フェルがいたから何とか絡まれずに済んでホッとしたよ。
キアユ草が生えてる場所は東門から出てすぐの草原とのことだった。
門から出てすぐのところだから危険はそんなにないとは思うが、ショートソードくらいは装備した方がいいな。
冒険者ギルドの登録のときも武器にショートソードと書いたんだし、キアユ草を採りに行く前に買っていこう。
「フェル、ちょっと武器屋によってくから」
『む、武器など用意せずとも我がいるから大丈夫だぞ』
「フェルが獲物を獲りに行ってるときはどうすんだよ?俺一人なんだから、何か武器なきゃ無防備過ぎるだろうが」
『結界を張れば問題なかろう』
…………は?
「け、結界って、おまっ、そんな魔法使えるのか?」
『もちろん使える』
もちろん使えるって、そんなん初耳なんですけど。
ってか、今気づいたけど、俺フェルの鑑定してなかったぜ。
今更だけどフェルを鑑定してみる。
【 名 前 】 フェル
【 年 齢 】 1014
【 種 族 】 フェンリル
【 レベル 】 906
【 体 力 】 9843
【 魔 力 】 9481
【 攻撃力 】 9036
【 防御力 】 9765
【 俊敏性 】 9684
【 スキル 】 風魔法 火魔法 水魔法 土魔法 氷魔法 雷魔法
神聖魔法 結界魔法 爪斬撃 身体強化 物理攻撃耐性
魔法攻撃耐性 魔力消費軽減 鑑定
【 加 護 】 風の女神ニンリルの加護
………………。
すご過ぎて一瞬言葉を失ったぜ。
レベルとか体力とか魔力とかさ、これってカンストに近いんじゃねぇの?
年齢が1014歳になってるんだけど、フェルが1000年ほど生きてるとか言ってたけど、あれマジだったんだな。

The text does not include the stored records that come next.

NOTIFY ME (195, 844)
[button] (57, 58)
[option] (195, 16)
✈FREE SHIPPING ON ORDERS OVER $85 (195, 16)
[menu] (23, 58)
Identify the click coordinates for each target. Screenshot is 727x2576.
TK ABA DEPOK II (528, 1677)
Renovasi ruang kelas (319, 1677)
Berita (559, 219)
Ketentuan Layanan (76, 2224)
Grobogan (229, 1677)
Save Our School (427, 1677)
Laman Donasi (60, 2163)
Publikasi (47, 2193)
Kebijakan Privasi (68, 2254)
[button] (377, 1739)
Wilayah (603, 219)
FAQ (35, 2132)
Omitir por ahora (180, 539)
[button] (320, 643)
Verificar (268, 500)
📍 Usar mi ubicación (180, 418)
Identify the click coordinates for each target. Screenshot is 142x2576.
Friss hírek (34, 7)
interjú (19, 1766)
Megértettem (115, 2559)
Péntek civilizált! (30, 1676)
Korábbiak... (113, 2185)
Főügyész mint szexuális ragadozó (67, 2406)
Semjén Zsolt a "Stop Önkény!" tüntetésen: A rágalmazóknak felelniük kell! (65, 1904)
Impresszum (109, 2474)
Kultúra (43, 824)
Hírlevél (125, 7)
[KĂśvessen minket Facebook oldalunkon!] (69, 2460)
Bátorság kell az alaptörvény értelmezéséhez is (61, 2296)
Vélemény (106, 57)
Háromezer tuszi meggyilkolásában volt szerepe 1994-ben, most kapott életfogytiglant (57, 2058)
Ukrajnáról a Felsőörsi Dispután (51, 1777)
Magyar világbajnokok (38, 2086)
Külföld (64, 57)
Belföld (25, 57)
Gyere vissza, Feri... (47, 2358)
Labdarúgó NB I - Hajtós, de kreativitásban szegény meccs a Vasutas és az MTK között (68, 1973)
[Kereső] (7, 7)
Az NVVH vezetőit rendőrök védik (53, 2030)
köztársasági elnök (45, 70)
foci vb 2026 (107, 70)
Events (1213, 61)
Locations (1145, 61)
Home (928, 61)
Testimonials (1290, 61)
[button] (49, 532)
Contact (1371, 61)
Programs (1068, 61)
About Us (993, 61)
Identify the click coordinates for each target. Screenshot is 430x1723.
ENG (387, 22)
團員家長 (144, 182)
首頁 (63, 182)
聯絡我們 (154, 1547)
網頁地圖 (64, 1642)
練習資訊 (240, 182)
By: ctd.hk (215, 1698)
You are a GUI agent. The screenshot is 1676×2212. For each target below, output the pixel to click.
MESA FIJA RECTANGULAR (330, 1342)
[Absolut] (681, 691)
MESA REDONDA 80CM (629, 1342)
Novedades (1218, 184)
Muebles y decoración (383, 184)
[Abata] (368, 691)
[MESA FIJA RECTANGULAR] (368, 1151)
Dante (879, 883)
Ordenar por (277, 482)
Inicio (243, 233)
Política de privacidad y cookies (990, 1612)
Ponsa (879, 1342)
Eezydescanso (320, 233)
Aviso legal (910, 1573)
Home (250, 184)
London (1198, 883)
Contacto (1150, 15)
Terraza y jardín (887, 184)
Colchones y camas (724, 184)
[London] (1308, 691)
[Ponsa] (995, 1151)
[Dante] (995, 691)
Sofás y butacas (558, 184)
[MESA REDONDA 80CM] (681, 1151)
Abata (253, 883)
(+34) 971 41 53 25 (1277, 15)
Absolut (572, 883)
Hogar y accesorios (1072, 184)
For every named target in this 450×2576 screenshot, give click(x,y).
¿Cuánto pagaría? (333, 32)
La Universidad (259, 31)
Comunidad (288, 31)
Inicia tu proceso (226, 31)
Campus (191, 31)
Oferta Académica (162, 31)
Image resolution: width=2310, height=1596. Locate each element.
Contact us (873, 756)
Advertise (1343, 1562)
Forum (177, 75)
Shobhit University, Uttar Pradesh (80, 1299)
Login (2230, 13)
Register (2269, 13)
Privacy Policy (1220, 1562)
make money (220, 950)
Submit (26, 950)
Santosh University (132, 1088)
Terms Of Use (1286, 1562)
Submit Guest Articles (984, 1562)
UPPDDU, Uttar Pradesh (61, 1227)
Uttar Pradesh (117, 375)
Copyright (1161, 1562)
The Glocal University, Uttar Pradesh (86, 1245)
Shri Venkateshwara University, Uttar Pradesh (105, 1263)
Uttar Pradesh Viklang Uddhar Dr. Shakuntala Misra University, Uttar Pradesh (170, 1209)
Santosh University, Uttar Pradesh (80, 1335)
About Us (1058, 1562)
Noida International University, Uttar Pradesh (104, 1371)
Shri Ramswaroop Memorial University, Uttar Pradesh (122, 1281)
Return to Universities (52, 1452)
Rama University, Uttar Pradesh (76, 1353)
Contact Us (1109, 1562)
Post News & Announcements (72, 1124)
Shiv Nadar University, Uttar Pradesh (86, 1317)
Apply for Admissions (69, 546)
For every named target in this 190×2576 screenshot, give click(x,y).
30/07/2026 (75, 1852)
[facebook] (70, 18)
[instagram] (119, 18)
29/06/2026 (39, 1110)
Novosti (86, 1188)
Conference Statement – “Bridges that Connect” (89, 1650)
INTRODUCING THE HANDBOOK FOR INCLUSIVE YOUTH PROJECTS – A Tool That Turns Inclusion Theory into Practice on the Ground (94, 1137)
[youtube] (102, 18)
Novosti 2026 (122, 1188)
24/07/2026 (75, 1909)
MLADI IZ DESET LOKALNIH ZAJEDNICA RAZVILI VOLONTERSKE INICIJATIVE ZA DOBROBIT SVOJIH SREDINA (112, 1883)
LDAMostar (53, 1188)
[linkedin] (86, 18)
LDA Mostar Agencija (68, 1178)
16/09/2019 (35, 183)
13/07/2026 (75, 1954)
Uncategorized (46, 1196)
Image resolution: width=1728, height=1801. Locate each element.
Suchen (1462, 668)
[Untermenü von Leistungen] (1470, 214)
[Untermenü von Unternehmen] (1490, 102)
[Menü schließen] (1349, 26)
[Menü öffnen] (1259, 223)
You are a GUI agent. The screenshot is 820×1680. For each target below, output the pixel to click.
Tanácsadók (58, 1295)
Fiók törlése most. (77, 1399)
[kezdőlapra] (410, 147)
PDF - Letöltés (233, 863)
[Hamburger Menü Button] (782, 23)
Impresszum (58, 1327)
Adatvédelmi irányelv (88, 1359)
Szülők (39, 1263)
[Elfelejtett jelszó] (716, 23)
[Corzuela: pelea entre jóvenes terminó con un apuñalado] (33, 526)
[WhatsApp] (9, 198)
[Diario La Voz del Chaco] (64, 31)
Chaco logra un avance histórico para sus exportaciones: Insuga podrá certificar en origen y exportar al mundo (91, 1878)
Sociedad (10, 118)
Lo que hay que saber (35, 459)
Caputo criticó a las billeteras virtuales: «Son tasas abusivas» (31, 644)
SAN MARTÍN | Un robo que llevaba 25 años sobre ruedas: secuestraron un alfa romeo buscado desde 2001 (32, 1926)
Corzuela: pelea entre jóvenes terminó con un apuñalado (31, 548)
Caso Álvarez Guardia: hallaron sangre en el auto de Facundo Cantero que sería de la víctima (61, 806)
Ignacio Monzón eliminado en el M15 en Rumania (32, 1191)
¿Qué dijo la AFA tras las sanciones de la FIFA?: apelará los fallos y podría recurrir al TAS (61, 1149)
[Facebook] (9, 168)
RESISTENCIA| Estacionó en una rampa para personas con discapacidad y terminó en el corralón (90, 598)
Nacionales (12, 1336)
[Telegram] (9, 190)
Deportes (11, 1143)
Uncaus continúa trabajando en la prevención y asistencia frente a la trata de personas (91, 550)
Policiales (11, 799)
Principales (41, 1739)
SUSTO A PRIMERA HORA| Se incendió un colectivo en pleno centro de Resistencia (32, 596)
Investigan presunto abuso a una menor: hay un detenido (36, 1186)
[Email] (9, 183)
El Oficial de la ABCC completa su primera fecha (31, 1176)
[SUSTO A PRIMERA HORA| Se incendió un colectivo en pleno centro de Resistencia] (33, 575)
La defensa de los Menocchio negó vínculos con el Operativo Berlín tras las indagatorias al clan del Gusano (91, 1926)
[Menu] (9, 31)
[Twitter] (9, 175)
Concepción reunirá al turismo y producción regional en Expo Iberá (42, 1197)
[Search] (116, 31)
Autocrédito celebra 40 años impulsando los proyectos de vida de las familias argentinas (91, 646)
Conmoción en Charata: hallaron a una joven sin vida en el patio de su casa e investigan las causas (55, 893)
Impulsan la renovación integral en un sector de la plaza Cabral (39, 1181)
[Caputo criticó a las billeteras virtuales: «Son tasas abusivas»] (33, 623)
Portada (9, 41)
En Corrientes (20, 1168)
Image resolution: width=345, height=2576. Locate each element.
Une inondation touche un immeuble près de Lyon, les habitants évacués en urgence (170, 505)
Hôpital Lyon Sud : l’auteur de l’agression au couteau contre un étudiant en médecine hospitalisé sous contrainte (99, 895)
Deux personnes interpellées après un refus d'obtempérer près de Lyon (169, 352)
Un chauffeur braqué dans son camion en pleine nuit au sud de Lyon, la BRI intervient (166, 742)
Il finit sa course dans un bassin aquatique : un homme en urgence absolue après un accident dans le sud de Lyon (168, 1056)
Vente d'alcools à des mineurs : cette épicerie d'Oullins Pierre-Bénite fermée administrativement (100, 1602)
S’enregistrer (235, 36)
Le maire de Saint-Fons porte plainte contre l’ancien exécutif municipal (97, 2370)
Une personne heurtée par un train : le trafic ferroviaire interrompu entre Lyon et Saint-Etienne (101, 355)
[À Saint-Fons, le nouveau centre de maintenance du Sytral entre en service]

1000年かけてカンスト近くまで持ってきたってことか?
普段は食いしん坊キャラだけど、フェルって何気にすごいんだな。
「フェル、今お前のステータスを鑑定してみたんだけど、お前ってすごい奴だったんだな」
『何を当然なことを言っておるのだ』
あーはいはい、そうですか。
んじゃ、門出たら結界張ってくだせえよ。
でも、ショートソードは保険に買うけどな。
フェルのチートっぷりが明らかに。